Soon after, George, Rosemary and British family members hosted a zoom call with my family. There we were, on screen altogether, thrilled to meet one another, especially the two Rosemarys. George told us about his journey, his blisters, his amazement at what his great-grandfather had accomplished. Periodically, someone on the call shared their screen, showing photographs. In Le Touquet, across the street from Rosemary Cottage, George witnessed large signs around the town museum, the former Nazi headquarters. These posters were part of the 80th Liberation celebration, featuring photos of my parents from my book. He also saw that Le Touquet had renamed this corner “Rond-Point de La Rencontre”, the meeting place, with a plaque and explanation about my parents’ story for generations to come.

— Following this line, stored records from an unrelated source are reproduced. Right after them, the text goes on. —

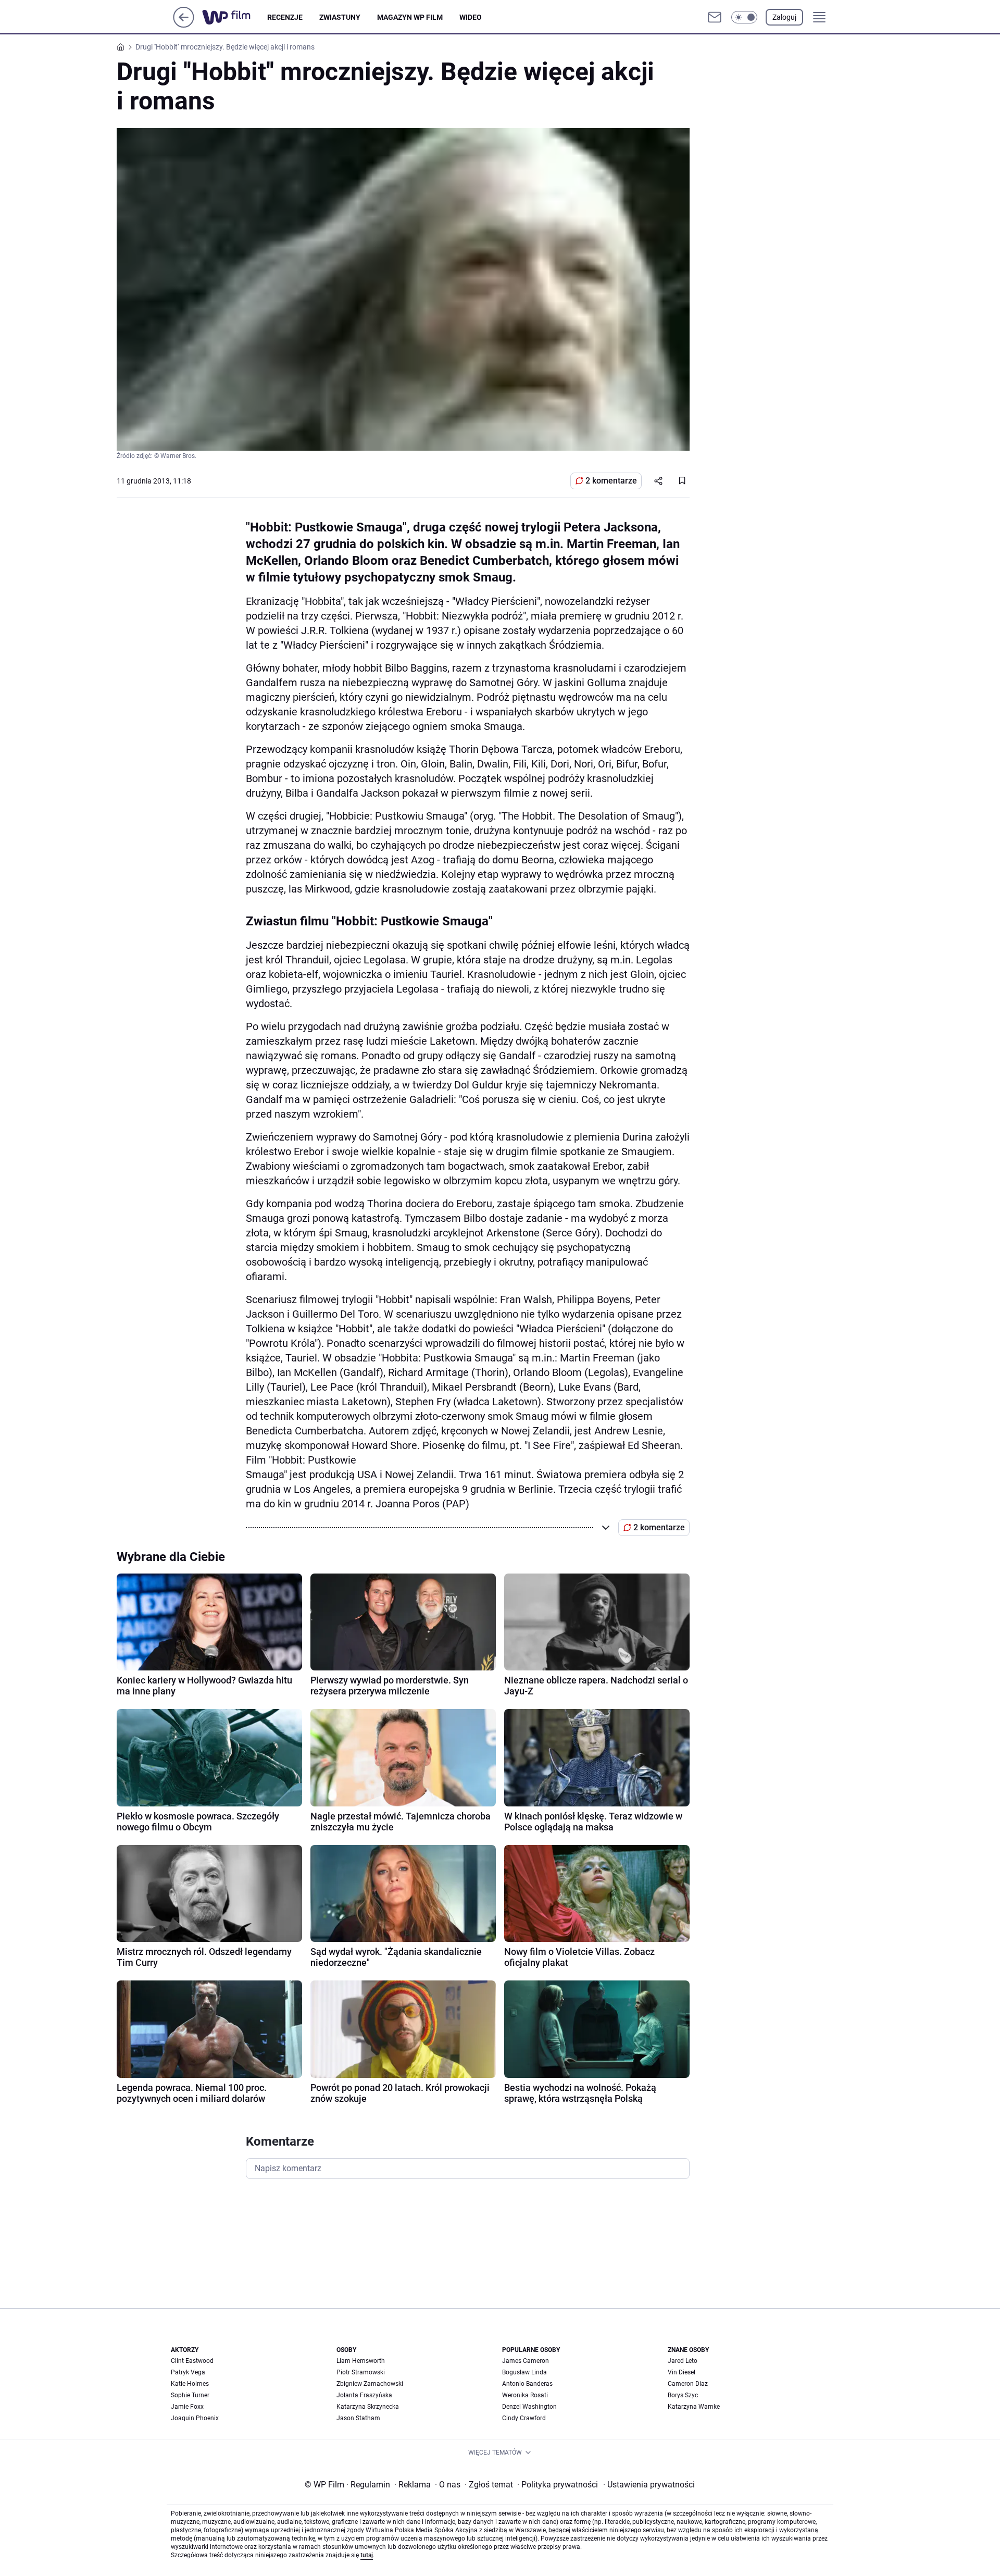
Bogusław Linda (524, 2372)
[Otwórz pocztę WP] (714, 17)
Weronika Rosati (525, 2395)
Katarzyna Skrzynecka (367, 2406)
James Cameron (525, 2360)
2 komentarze (611, 481)
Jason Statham (358, 2418)
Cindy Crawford (524, 2418)
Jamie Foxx (187, 2406)
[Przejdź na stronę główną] (183, 25)
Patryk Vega (188, 2372)
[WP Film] (234, 17)
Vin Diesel (681, 2372)
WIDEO (470, 17)
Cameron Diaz (688, 2383)
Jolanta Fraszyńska (364, 2395)
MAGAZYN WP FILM (410, 17)
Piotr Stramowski (360, 2372)
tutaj (366, 2555)
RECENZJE (285, 17)
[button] (744, 17)
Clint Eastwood (192, 2360)
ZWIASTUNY (339, 17)
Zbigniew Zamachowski (369, 2383)
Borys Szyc (683, 2395)
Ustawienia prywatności (649, 2485)
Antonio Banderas (527, 2383)
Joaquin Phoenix (195, 2418)
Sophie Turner (190, 2395)
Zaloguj (784, 17)
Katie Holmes (190, 2383)
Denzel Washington (529, 2406)
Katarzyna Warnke (694, 2406)
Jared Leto (682, 2360)
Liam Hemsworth (360, 2360)
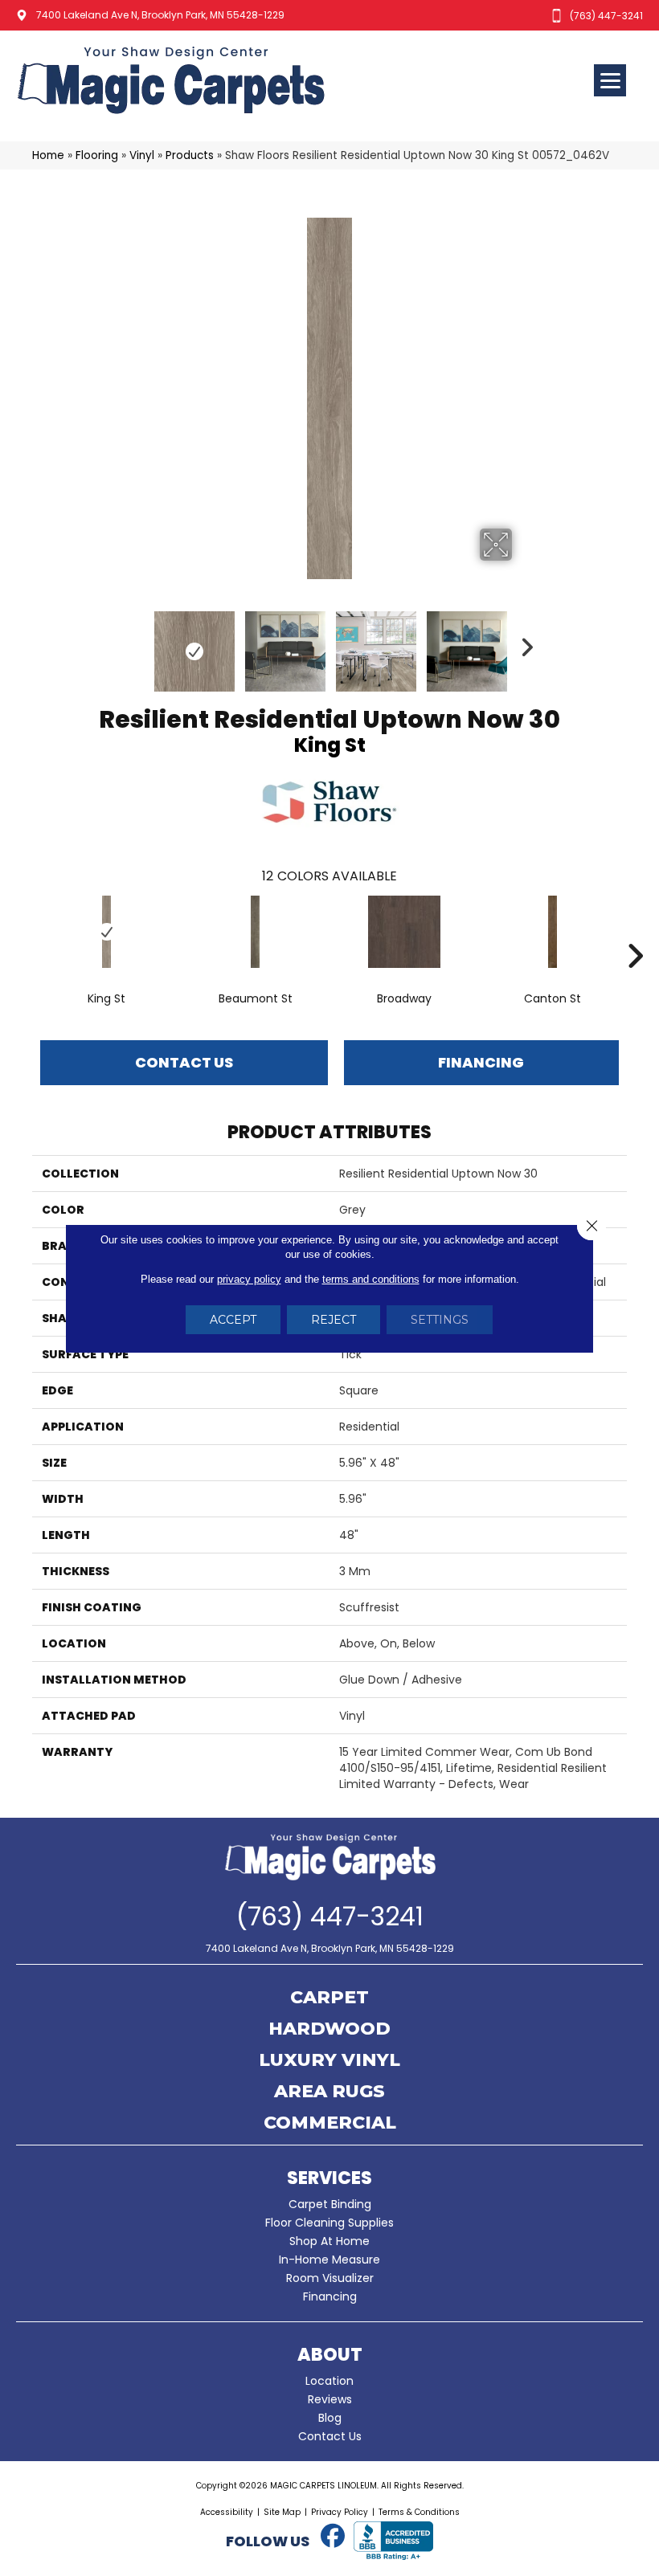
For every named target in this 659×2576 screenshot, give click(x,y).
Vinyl (141, 155)
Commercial (330, 2123)
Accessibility (226, 2512)
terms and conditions (371, 1279)
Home (48, 155)
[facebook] (332, 2536)
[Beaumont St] (255, 932)
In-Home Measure (329, 2259)
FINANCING (481, 1062)
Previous (137, 643)
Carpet (329, 1998)
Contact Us (184, 1062)
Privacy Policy (339, 2512)
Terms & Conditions (419, 2512)
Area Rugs (329, 2092)
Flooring (97, 155)
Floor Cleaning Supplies (329, 2223)
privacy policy (249, 1279)
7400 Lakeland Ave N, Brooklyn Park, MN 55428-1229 (160, 15)
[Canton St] (552, 932)
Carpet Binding (330, 2204)
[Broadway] (404, 932)
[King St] (106, 932)
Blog (330, 2418)
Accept (233, 1319)
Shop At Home (329, 2241)
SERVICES (329, 2178)
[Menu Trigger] (610, 80)
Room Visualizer (330, 2278)
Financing (330, 2296)
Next (522, 643)
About (329, 2354)
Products (190, 155)
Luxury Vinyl (329, 2061)
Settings (440, 1319)
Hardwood (329, 2029)
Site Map (282, 2512)
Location (329, 2381)
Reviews (330, 2399)
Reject (333, 1319)
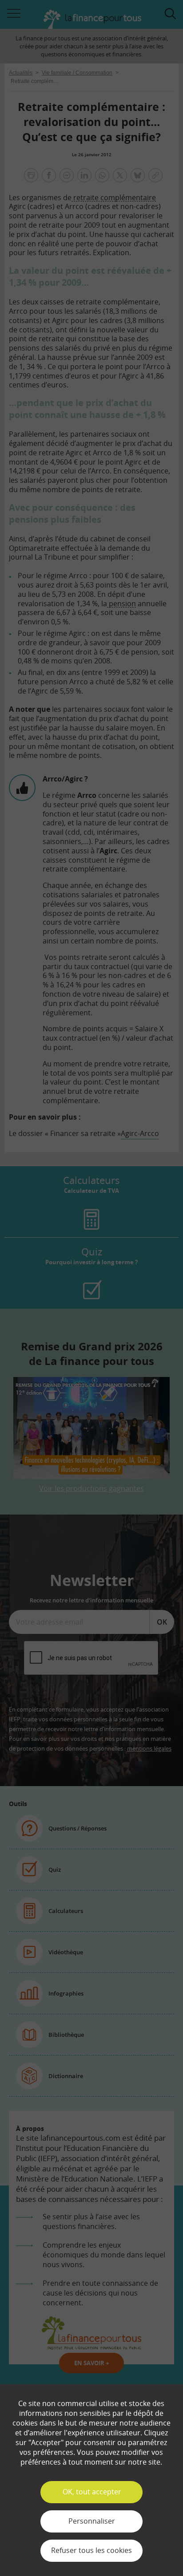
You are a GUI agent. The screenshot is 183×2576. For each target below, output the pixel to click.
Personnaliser (91, 2521)
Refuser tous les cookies (91, 2550)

Right from the beginning, it’s been the happy love story that brought hope to a war-weary French population. My parents were last honoured at such a celebration on the 40th anniversary in 1984. At the 80th, I watched my sister and her husband reenact their meeting to hundreds of cheering local Touquettois.
Now, thanks to George, Anthony Taylor, Rosemary, my book – and ChatGPT! – we’ve uncovered another unknown Le Touquet war story, which, I believe, is its first documented successful war escape. I catch myself hearing their voices from 85 years ago. And I wonder what other surprises my book might bring.